Oleh: Yusradi Usman al-Gayoni - Opini
BEBERAPA waktu lalu, Serambi Indonesia menyajikan ulasan perihal bahasa Aceh, yaitu tulisan Zulfadli yang berjudul “Penguatan Bahasa Aceh” (5/6/2010) dan Denni Iskandar “Menunda Punahnya Bahasa Aceh” (12/6/2010). Apa yang telah disampaikan tersebut merupakan sebuah kekhawatiran akan nasib bahasa Aceh kini dan masa mendatang. Meski masih belum terlalu mengkhawatirkan, karena dukungan penutur bahasa Aceh di atas satu juta penutur, penutur yang tidak terlalu menyebar, tambah kesetiaan yang lebih dibanding pengguna bahasa minor lainnya di Aceh, penggejalaan peninggalan bahasa Aceh yang lebih besar harus dipikirkan dan diambil langkah-langkah antisipatif dari sekarang. Jika tidak, secara evolutif, bahasa Aceh akan menuju ambang kritis. Tidak menutup kemungkinan, empat sampai lima generasi lagi, bahasa Aceh bisa ‘punah’.
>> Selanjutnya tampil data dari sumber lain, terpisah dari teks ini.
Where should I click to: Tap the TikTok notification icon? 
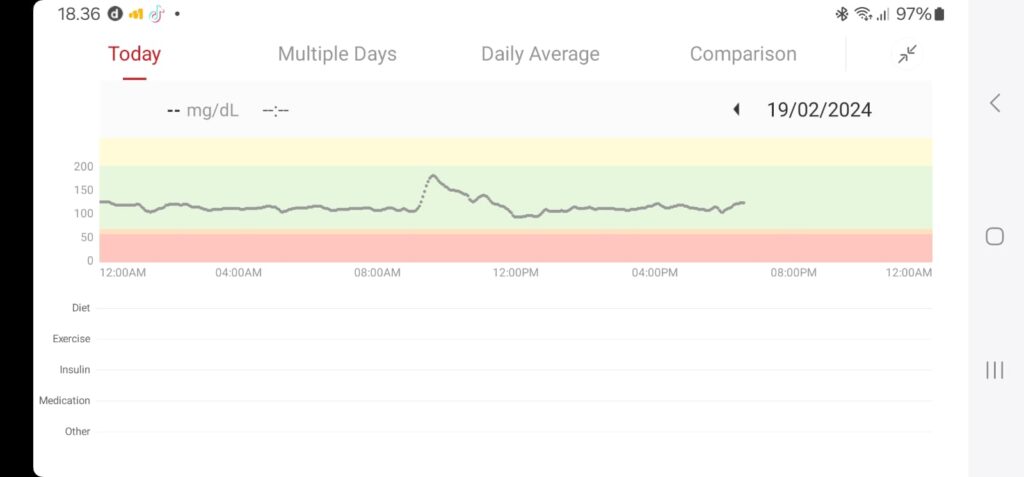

Kunci kelangsungan, dan untuk memartabatkan suatu bahasa pada dasarnya terletak pada penuturnya. Sejauh mana mereka mau mempelajari, menggunakan, dan mentransmisikannya kepada generasi yang lebih muda (Haugen, 1972:57). Hal ini menjadi salah satu penekanan kajian ekologi bahasa. Dalam rujukan lain, istilah ekologi bahasa dikenal dengan ekolinguistik, ekologi linguistik, linguistik ekologi, dan ekologi bahasa/bahasa ekologi (al-Gayoni, 2010: 25-27). Di sisi lain, penggunaan bahasa merupakan soal pilihan dan menjadi hak personal penutur yang bersangkutan. Dalam praktiknya, persoalan penuturan bahasa tidak dapat dipaksakan. Namun begitu, diperlukan upaya penggugahan kepedulian akan pentingnya bahasa ini. Dengan demikian, upaya-upaya tersebut dapat menggugah kesadaran, memengaruhi pola pikir, sikap dan tindakan dari penutur untuk berbahasa Aceh. Sebagai akibatnya, bahasa Aceh akan tetap terpakai dalam masyarakat guyub tuturnya baik di Aceh maupun di luar Aceh.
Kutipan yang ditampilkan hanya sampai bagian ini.